NCOSE Goes All-In on Banning Adult Content Online With 2023 Target List

NCOSE Goes All-In on Banning Adult Content Online With 2023 Target List

WASHINGTON — Religiously inspired anti-porn lobby NCOSE this week released its latest annual “Dirty Dozen” list of companies it is currently targeting, focusing exclusively on online platforms.

Unlike the organization’s previous lists — which variously included hotel chains, government and military departments and even the entire state of Nevada — NCOSE’s 2023 target list signals the group’s doubling down on its single-minded campaign to eradicate or severely limit access to adult content online.

The 12 companies that NCOSE — formerly known as Morality in Media — is spotlighting as “dirty” in 2023 are: Apple’s App Store, Discord, eBay, Instagram, Kik, Microsoft’s GitHub, OnlyFans, Reddit, Roblox, Spotify and Twitter.

Identifying Instagram as “dirty” confirms NCOSE’s commitment to ensuring that the platform continues its policy of discrimination against sex workers and sexual content. As XBIZ reported, NCOSE has boasted of holding policy meetings with Instagram leadership, which Instagram parent company Meta has not denied.

The inclusion of Reddit and Twitter reinforces the group’s current core mission of forcing those two open platforms to ban all adult content — a goal NCOSE is also pursuing by including Apple’s App Store among this year’s “dirty” companies and lobbying it to pressure Reddit and Twitter to eliminate all adult content and sex worker accounts.

“Those on our 2023 Dirty Dozen List were included for facilitating a diverse set of sexual exploitation issues,” declared NCOSE’s Vice President and Director of Corporate Advocacy Lina Nealon while unveiling the group’s list on Instagram.

Nealon, who by her own admission spends time on Snapchat impersonating a 14-year-old girl for research purposes, also claimed that “sexual abuse and exploitation are on the rise and are facilitated by digital platforms.” She called for tech platforms to “stop their products from threatening the safety of children and enabling sexual abuse to happen to people of all ages.”

Religious News Sites Echo NCOSE's Target List

Religious news sites immediately picked up on and amplified NCOSE’s annual hit list.
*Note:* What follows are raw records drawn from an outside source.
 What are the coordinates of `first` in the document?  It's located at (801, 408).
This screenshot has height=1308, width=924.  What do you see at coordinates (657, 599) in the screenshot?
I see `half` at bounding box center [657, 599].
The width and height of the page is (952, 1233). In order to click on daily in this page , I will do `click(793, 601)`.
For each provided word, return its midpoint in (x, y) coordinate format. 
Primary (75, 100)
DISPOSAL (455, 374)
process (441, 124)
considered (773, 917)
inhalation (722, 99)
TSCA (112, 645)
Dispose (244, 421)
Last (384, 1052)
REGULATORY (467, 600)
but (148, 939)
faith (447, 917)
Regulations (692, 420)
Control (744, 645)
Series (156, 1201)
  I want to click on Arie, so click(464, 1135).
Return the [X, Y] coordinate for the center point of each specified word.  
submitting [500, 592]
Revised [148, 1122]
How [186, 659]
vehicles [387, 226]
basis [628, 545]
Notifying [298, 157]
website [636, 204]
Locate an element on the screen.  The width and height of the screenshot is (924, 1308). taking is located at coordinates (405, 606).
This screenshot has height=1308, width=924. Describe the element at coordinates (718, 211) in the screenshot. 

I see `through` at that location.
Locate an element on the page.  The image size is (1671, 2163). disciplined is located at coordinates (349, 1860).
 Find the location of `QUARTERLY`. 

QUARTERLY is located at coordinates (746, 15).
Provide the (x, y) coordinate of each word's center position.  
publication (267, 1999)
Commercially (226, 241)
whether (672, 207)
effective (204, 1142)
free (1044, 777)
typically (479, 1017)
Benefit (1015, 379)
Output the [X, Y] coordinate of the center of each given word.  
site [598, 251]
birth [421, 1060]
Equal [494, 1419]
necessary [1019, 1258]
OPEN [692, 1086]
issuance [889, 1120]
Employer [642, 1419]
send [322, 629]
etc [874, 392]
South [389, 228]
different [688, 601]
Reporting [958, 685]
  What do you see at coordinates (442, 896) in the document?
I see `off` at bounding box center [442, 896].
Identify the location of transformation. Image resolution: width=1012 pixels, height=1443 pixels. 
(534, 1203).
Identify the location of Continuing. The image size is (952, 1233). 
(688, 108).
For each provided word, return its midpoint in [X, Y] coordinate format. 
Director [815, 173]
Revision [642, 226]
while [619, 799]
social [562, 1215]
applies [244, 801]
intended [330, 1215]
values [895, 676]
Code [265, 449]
The Baptist Press asserted that the anti-porn group provided “documented examples directly captured from the tech sites and corroborating information supporting the accusations of sexual exploitation.”

Last month, NCOSE launched a new campaign to eradicate all adult content on Reddit. In an open letter, the group called for the platform to take action against “hardcore pornography and sexually explicit content.”

Founded in 1961 by clergy, NCOSE rebranded in 2015, adopting its current name, the National Center on Sexual Exploitation — but has maintained its media censorship focus, even recently labeling mainstream publications like Sports Illustrated and Cosmopolitan “hardcore pornography.”

NCOSE considers all sexually explicit content, regardless of consent, to be exploitative, likens it to trafficking and has denied the very possibility of consensual sex work.